The texts selected for the installation at Independent are part of a seminar Reynaud-Dewar is currently conducting with her students. This seminar is also a starting point for Small Modest Bad Blood Opera (working title), a new sculptural installation planned for the upcoming Venice Biennial, incorporating music and sung texts. The sung parts oppose one group and one individual who share their antagonistic views on the subjects of prophylaxis, responsibility, freedom, and sexuality. Recently, as part of a presentation of Petunia, the feminist publication she edits with Dorothée Dupuis and Valérie Chartrain, she gave a talk at Wiels in Brussels, entitled ‘My Epidemic,’ which moves between personal memories, factual data on new prophylactic techniques, and the work of French writer Guillaume Dustan. Dustan’s first book In My Room was the main inspiration for the artist’s recent show at New Museum Live Through That ?! and of her performance I Am Intact and I Don’t Care at Frieze Projects 2013.
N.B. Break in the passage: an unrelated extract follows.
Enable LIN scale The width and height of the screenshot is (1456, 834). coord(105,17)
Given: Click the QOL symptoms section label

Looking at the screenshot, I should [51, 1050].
Lili Reynaud-Dewar’s solo exhibitions and projects have been presented at New Museum, NewYork; Kamel Mennour, Paris; Index, Stockholm; and Emanuel Layr, Vienna (2014); Consortium, Dijon’ CLEARING, Brooklyn; and Frieze Projects, London (2013); Luma Foundation, Arles; Karma International, Zuric;h and Magasin, Grenoble (2012); Tramway, Glasgow; and Mary Mary, Glasgow (2011); Kunsthalle Basel; and 1M3, Lausanne (2010). Her work has been featured in a number of institutions such as Centre Pompidou, Paris, Studio Museum, Harlem, Generali Foundation, Vienna, Witte de With, Rotterdam, the 12th Lyon Biennial (2013), and the 5th Berlin Biennial (2008). She is the recipient of the 15th Ricard Prize. Together with Dorothée Dupuis and Valérie Chartrain she is one of the editors and co-founders of the feminist art and entertainment magazine Petunia (begun in 2009). Upcoming projects include the Venice Biennale and a solo exhibition at Kunstverein Hamburg.